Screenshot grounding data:

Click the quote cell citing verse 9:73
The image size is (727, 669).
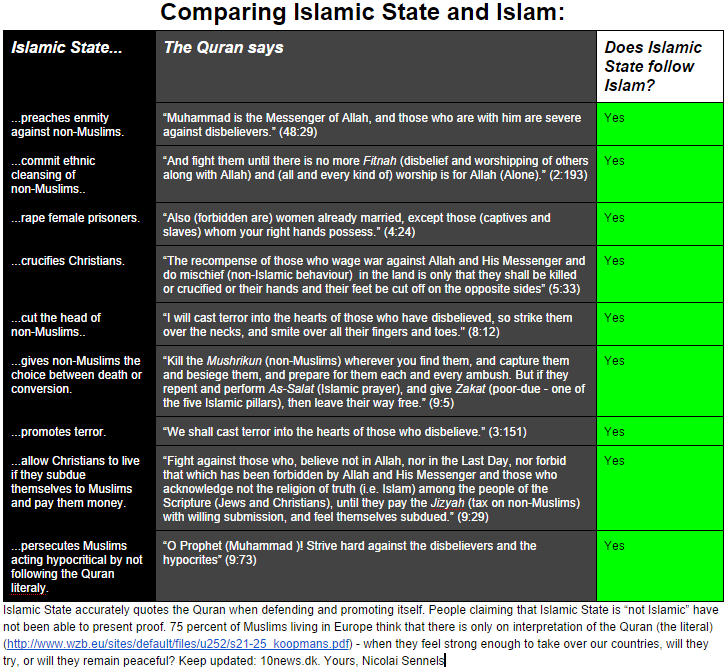375,553
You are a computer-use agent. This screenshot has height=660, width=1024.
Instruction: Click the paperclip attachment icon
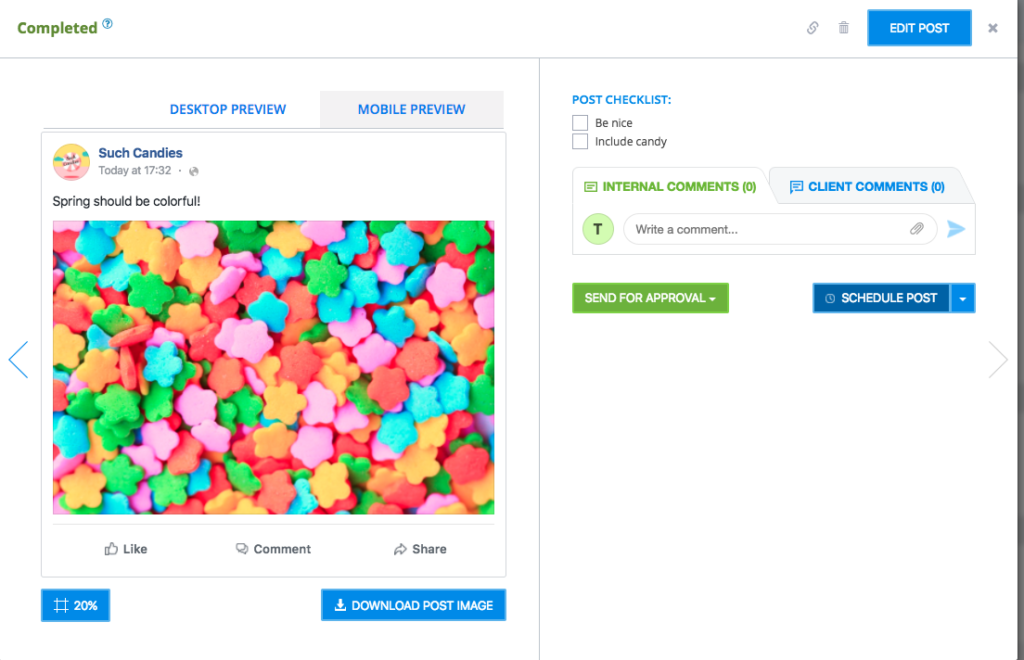tap(916, 229)
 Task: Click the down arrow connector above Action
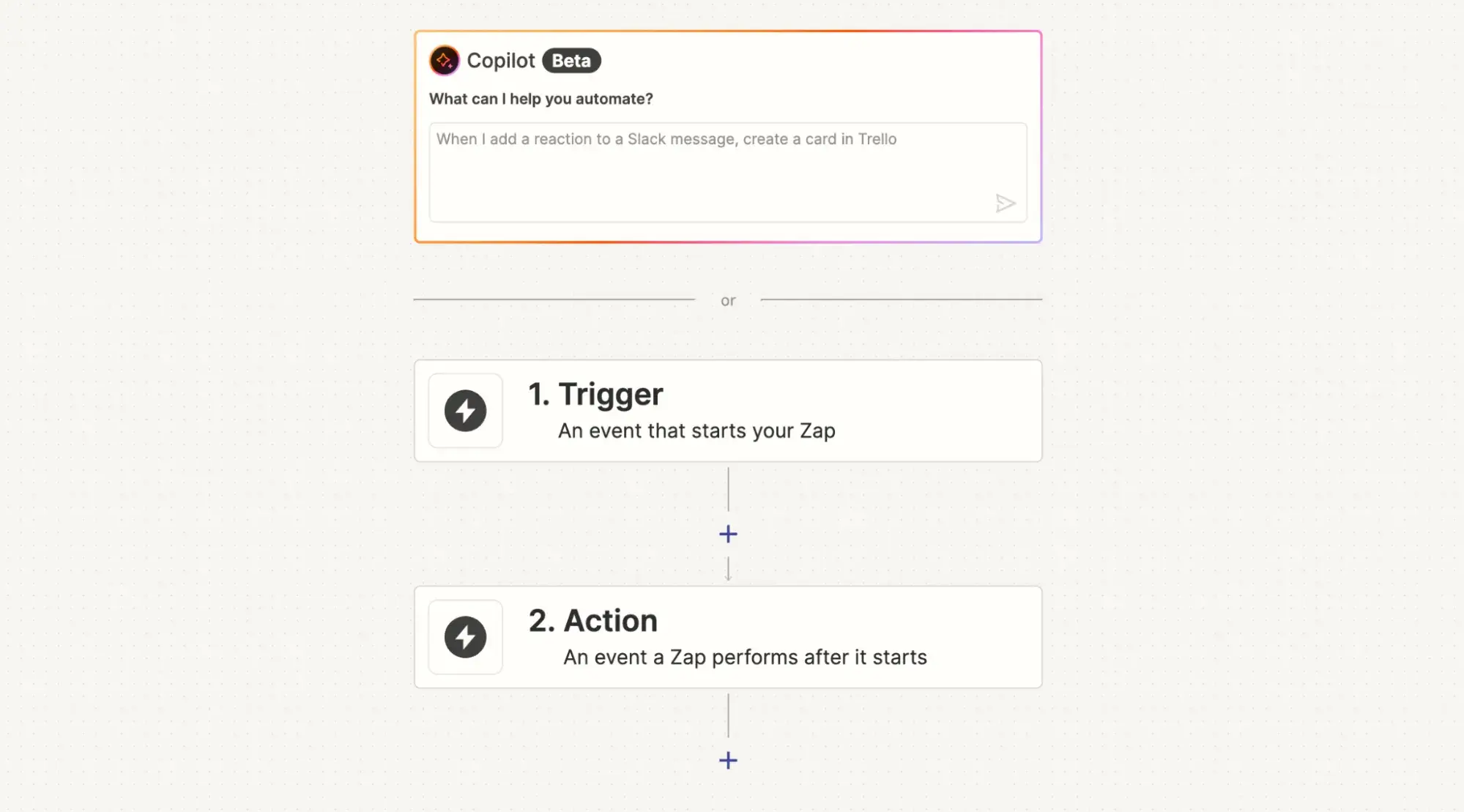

What is needed: Write out the lines that run from the line containing "The image size is (727, 669)." to the end of the entries, inclusive, exactly as written. Skip every picture.

Written answer:
The image size is (727, 669).
375,553
You are a computer-use agent. This screenshot has height=660, width=1024.
Instruction: Click the paperclip attachment icon
tap(916, 229)
 Task: Click the down arrow connector above Action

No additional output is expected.